═══ Records to process

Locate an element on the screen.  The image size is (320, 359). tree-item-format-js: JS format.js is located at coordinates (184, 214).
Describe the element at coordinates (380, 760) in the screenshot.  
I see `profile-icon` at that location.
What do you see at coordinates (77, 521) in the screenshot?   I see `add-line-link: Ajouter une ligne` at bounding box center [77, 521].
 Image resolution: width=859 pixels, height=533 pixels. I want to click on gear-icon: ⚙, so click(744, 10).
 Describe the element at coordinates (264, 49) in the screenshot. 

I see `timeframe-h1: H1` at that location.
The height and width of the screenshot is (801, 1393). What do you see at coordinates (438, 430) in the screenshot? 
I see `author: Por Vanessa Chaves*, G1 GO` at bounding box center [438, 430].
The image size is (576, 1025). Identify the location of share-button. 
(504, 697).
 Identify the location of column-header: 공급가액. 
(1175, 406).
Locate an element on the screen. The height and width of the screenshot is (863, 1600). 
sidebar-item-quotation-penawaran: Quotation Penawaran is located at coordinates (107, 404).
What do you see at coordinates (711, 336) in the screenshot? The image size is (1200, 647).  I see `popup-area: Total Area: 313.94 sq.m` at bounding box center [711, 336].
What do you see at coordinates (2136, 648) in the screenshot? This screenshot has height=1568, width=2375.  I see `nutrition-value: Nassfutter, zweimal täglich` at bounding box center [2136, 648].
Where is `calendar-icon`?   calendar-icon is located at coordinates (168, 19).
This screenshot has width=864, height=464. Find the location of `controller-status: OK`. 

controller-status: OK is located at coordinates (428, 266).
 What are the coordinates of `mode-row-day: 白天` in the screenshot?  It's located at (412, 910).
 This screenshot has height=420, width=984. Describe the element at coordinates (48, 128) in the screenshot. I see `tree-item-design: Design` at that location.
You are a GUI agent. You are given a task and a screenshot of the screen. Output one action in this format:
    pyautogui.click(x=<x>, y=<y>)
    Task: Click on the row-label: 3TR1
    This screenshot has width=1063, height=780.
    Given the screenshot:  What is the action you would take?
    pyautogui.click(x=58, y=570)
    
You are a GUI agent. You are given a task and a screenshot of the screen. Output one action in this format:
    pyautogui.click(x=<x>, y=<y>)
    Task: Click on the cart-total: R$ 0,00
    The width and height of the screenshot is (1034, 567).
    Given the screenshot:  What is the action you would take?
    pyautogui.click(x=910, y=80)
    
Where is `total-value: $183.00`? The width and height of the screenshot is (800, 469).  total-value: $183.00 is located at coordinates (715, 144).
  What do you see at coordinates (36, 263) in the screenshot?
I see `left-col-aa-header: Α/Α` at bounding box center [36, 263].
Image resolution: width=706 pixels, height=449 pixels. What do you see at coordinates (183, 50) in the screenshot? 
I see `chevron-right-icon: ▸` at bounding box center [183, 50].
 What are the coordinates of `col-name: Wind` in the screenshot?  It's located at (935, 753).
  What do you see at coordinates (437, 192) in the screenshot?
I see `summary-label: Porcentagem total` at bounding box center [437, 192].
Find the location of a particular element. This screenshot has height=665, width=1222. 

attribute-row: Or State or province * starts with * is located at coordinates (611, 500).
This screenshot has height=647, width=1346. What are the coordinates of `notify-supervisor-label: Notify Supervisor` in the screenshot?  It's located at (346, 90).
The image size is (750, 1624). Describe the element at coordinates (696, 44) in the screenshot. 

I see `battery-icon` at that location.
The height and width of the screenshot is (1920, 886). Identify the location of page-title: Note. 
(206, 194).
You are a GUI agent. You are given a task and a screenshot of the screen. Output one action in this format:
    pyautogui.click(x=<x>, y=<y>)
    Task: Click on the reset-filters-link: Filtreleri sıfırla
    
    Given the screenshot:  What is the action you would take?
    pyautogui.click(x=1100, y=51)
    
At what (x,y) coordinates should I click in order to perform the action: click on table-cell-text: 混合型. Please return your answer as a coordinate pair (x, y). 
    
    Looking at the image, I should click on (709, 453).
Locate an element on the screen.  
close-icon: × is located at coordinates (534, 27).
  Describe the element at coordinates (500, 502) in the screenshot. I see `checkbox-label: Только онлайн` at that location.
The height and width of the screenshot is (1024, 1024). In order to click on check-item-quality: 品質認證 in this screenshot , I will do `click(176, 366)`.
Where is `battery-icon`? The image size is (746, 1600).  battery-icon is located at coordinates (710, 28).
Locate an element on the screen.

══════

Rewrite the items above with every "Locate an element" changed to "Find an element", keeping everything else the same.

=== Problem solution ===
Find an element on the screen.  The image size is (320, 359). tree-item-format-js: JS format.js is located at coordinates (184, 214).
Describe the element at coordinates (380, 760) in the screenshot.  
I see `profile-icon` at that location.
What do you see at coordinates (77, 521) in the screenshot?   I see `add-line-link: Ajouter une ligne` at bounding box center [77, 521].
 Image resolution: width=859 pixels, height=533 pixels. I want to click on gear-icon: ⚙, so click(744, 10).
 Describe the element at coordinates (264, 49) in the screenshot. 

I see `timeframe-h1: H1` at that location.
The height and width of the screenshot is (801, 1393). What do you see at coordinates (438, 430) in the screenshot? 
I see `author: Por Vanessa Chaves*, G1 GO` at bounding box center [438, 430].
The image size is (576, 1025). Identify the location of share-button. 
(504, 697).
 Identify the location of column-header: 공급가액. 
(1175, 406).
Find an element on the screen. The height and width of the screenshot is (863, 1600). 
sidebar-item-quotation-penawaran: Quotation Penawaran is located at coordinates (107, 404).
What do you see at coordinates (711, 336) in the screenshot? The image size is (1200, 647).  I see `popup-area: Total Area: 313.94 sq.m` at bounding box center [711, 336].
What do you see at coordinates (2136, 648) in the screenshot? This screenshot has height=1568, width=2375.  I see `nutrition-value: Nassfutter, zweimal täglich` at bounding box center [2136, 648].
Where is `calendar-icon`?   calendar-icon is located at coordinates (168, 19).
This screenshot has width=864, height=464. Find the location of `controller-status: OK`. 

controller-status: OK is located at coordinates (428, 266).
 What are the coordinates of `mode-row-day: 白天` in the screenshot?  It's located at (412, 910).
 This screenshot has height=420, width=984. Describe the element at coordinates (48, 128) in the screenshot. I see `tree-item-design: Design` at that location.
You are a GUI agent. You are given a task and a screenshot of the screen. Output one action in this format:
    pyautogui.click(x=<x>, y=<y>)
    Task: Click on the row-label: 3TR1
    This screenshot has width=1063, height=780.
    Given the screenshot:  What is the action you would take?
    pyautogui.click(x=58, y=570)
    
You are a GUI agent. You are given a task and a screenshot of the screen. Output one action in this format:
    pyautogui.click(x=<x>, y=<y>)
    Task: Click on the cart-total: R$ 0,00
    The width and height of the screenshot is (1034, 567).
    Given the screenshot:  What is the action you would take?
    pyautogui.click(x=910, y=80)
    
Where is `total-value: $183.00`? The width and height of the screenshot is (800, 469).  total-value: $183.00 is located at coordinates (715, 144).
  What do you see at coordinates (36, 263) in the screenshot?
I see `left-col-aa-header: Α/Α` at bounding box center [36, 263].
Image resolution: width=706 pixels, height=449 pixels. What do you see at coordinates (183, 50) in the screenshot? 
I see `chevron-right-icon: ▸` at bounding box center [183, 50].
 What are the coordinates of `col-name: Wind` in the screenshot?  It's located at (935, 753).
  What do you see at coordinates (437, 192) in the screenshot?
I see `summary-label: Porcentagem total` at bounding box center [437, 192].
Find the location of a particular element. This screenshot has height=665, width=1222. 

attribute-row: Or State or province * starts with * is located at coordinates (611, 500).
This screenshot has height=647, width=1346. What are the coordinates of `notify-supervisor-label: Notify Supervisor` in the screenshot?  It's located at (346, 90).
The image size is (750, 1624). Describe the element at coordinates (696, 44) in the screenshot. 

I see `battery-icon` at that location.
The height and width of the screenshot is (1920, 886). Identify the location of page-title: Note. 
(206, 194).
You are a GUI agent. You are given a task and a screenshot of the screen. Output one action in this format:
    pyautogui.click(x=<x>, y=<y>)
    Task: Click on the reset-filters-link: Filtreleri sıfırla
    
    Given the screenshot:  What is the action you would take?
    pyautogui.click(x=1100, y=51)
    
At what (x,y) coordinates should I click in order to perform the action: click on table-cell-text: 混合型. Please return your answer as a coordinate pair (x, y). 
    
    Looking at the image, I should click on (709, 453).
Find an element on the screen.  
close-icon: × is located at coordinates (534, 27).
  Describe the element at coordinates (500, 502) in the screenshot. I see `checkbox-label: Только онлайн` at that location.
The height and width of the screenshot is (1024, 1024). In order to click on check-item-quality: 品質認證 in this screenshot , I will do `click(176, 366)`.
Where is `battery-icon`? The image size is (746, 1600).  battery-icon is located at coordinates (710, 28).
Find an element on the screen.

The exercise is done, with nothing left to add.